Store the Key in Identity Vault
Secure the encryption key on-device using Ionic Identity Vault. It's recommended to create a Service that encapsulates all key storage logic.
Begin by injecting the KeyService
created above and creating a key
that represents the encryption key to be stored in IV.
Angular
import { Injectable } from '@angular/core';
import { AuthMode, IonicIdentityVaultUser, IonicNativeAuthPlugin, DefaultSession} from '@ionic-enterprise/identity-vault';
import { Platform } from '@ionic/angular';
import { KeyService } from './key.service';
@Injectable({
providedIn: 'root'
})
export class IdentityService extends IonicIdentityVaultUser<DefaultSession> {
private key = 'encryption-key';
constructor(public platform: Platform, private keyService: KeyService) {
// Identity Vault configuration will vary; see IV docs
super(platform, {
restoreSessionOnReady: false,
unlockOnReady: false,
// Automatically trigger Face Id
unlockOnAccess: true,
lockAfter: 1000,
hideScreenOnBackground: true,
authMode: AuthMode.BiometricAndPasscode
});
}
Next, create a generic function that stores values in Identity Vault.
private async set(value: string): Promise<void> {
const vault = await this.getVault();
vault.storeValue(this.key, value);
}
Next, create a function to retrieve the encryption key from on-device storage. If the key was previously stored in Identity Vault, return it. Otherwise,
use the KeyService
to obtain an encryption key, then save it into Identity Vault using the set
function.
async getEncryptionKey(): Promise<string> {
const vault = await this.getVault();
let dbKey = await vault.getValue(this.key);
if (!dbKey) {
dbKey = await this.keyService.get();
this.set(dbKey);
}
return dbKey;
}
React, Vue, Vanilla JavaScript
Coming soon!
Configure Ionic Secure Storage with the Encryption Key
Configure Secure Storage with the newly generated encryption key. It's recommended to create a Service that encapsulates all storage logic.

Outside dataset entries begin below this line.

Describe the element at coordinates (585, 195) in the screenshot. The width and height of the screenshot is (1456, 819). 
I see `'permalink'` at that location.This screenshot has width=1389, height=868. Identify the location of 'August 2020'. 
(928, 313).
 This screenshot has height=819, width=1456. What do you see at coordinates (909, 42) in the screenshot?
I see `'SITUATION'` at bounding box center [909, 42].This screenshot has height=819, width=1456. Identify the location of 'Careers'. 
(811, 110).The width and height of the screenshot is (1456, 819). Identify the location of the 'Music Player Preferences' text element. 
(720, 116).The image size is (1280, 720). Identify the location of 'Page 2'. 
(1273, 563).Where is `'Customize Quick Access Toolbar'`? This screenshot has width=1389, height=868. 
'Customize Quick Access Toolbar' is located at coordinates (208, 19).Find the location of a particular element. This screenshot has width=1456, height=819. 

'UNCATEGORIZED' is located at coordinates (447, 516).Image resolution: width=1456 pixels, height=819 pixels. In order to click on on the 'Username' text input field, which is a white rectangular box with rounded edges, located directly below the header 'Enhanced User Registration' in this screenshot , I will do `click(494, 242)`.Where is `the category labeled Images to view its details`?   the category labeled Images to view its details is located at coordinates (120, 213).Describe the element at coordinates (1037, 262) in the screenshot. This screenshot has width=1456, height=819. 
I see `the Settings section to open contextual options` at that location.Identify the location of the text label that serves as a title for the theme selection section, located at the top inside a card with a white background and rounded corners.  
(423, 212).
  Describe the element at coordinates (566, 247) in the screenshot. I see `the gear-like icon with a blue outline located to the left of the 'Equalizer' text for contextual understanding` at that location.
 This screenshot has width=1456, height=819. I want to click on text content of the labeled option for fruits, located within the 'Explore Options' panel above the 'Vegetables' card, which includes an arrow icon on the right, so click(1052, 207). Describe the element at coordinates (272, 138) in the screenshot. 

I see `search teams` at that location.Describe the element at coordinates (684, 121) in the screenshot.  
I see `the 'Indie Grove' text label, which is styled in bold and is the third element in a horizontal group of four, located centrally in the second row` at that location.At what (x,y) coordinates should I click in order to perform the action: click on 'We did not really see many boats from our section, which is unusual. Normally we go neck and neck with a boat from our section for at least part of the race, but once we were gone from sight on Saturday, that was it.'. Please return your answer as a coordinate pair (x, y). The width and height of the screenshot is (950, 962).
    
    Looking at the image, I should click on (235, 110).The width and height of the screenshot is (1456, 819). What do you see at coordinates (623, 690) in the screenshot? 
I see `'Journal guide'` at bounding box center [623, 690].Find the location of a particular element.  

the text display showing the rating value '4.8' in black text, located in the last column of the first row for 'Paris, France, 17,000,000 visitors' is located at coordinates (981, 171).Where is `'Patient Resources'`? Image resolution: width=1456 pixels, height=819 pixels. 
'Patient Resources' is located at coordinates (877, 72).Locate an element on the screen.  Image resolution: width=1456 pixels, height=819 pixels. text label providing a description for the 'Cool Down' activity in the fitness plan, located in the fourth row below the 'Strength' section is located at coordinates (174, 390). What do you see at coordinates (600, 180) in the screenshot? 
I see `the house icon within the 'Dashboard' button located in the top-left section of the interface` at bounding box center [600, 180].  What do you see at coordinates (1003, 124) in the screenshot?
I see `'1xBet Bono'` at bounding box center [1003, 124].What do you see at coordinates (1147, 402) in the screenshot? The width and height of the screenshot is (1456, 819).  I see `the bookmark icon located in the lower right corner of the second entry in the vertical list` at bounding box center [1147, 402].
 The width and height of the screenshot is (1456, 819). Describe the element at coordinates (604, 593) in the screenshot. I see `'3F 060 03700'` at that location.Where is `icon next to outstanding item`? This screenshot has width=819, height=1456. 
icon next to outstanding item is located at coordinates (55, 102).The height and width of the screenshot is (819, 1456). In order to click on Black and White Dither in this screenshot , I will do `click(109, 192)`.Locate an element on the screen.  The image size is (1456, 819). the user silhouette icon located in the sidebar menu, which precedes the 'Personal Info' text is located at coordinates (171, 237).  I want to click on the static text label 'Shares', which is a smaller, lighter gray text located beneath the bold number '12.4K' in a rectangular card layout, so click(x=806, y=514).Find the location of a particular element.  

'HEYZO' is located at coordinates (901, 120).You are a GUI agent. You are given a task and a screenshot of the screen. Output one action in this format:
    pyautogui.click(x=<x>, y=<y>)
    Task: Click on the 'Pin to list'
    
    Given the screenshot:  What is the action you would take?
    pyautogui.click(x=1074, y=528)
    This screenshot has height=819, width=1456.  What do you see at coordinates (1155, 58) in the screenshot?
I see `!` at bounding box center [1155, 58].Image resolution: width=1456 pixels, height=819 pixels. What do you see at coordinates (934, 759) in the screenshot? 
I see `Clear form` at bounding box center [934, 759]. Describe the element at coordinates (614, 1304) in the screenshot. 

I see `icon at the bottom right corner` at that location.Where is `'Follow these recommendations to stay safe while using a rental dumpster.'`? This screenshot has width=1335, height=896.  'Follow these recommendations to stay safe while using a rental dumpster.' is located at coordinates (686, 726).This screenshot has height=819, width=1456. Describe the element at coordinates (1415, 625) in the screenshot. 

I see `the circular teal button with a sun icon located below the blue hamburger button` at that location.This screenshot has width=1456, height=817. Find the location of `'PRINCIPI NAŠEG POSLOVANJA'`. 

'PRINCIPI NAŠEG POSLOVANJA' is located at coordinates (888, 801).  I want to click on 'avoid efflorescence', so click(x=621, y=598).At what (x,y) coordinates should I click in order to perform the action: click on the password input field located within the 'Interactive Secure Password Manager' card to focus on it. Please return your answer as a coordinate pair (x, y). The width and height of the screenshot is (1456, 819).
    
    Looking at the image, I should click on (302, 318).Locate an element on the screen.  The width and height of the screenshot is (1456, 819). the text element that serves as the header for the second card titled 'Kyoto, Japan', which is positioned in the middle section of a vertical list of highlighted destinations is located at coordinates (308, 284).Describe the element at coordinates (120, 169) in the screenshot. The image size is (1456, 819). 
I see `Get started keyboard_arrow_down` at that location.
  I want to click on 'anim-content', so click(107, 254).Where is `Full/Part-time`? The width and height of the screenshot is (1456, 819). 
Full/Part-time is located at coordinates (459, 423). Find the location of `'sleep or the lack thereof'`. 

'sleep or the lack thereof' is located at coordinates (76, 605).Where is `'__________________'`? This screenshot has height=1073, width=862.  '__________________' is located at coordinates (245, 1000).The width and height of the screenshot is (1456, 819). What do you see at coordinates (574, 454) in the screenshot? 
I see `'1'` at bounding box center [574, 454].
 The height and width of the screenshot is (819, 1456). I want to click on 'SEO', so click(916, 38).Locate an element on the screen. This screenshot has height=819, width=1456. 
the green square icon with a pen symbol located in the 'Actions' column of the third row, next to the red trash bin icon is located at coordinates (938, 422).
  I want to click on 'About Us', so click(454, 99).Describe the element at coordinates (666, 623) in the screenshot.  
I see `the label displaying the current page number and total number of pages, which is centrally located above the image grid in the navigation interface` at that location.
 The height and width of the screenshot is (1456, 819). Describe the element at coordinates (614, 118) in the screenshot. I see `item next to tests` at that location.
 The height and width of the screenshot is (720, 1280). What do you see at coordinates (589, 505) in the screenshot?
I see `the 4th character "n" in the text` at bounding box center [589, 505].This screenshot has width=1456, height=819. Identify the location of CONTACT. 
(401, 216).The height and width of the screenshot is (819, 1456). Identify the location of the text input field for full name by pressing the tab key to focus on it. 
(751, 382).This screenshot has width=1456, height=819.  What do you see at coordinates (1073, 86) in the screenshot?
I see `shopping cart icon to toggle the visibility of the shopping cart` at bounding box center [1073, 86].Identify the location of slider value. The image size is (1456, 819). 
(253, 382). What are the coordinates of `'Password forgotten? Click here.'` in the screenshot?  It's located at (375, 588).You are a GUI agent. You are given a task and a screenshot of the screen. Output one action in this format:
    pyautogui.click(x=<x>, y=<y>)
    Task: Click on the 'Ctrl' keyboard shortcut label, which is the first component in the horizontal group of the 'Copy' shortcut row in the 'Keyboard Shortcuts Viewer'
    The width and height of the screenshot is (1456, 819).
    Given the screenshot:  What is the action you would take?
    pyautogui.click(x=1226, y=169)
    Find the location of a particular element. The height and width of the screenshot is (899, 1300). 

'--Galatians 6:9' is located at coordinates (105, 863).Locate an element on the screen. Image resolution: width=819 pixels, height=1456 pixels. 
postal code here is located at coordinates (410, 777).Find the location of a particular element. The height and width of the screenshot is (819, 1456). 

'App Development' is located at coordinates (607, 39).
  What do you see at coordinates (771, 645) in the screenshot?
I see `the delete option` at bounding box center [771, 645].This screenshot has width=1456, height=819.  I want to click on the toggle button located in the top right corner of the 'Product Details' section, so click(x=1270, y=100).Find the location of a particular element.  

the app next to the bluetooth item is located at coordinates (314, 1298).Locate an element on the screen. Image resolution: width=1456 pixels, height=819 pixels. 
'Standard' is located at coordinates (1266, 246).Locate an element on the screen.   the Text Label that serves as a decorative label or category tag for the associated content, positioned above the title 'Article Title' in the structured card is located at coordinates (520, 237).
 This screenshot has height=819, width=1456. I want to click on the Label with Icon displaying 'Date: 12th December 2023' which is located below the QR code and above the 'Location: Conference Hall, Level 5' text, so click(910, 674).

Begin by injecting the IdentityService
created above then call an initialization function in the constructor. Within the init function,
obtain the encryption key from the IdentityService
, then set it to the key
property in a call to sqlite.create()
.
Angular
import { Injectable } from '@angular/core';
import { SQLite, SQLiteObject } from '@ionic-enterprise/secure-storage/ngx';
import { IdentityService } from './identity.service';
@Injectable({
providedIn: 'root'
})
export class StorageService {
private _database: SQLiteObject | null = null;
constructor(private sqlite: SQLite, private identityService: IdentityService) {
this.init();
}
async init() {
// Obtain encryption key
const encryptionKey = await this.identityService.getEncryptionKey();
// Create the ionifits database
try {
this._database = await this.sqlite.create({
name: "my_database.db",
location: "default",
// Key used to encrypt the database
key: encryptionKey
});
// Create database tables, other setup tasks, etc.
} catch (e) {
console.error('Unable to initialize database', e);
}
}
}
React, Vue, Vanilla JavaScript
Coming soon!
Now that Secure Storage has been configured with an encryption key, all data will be encrypted at-rest.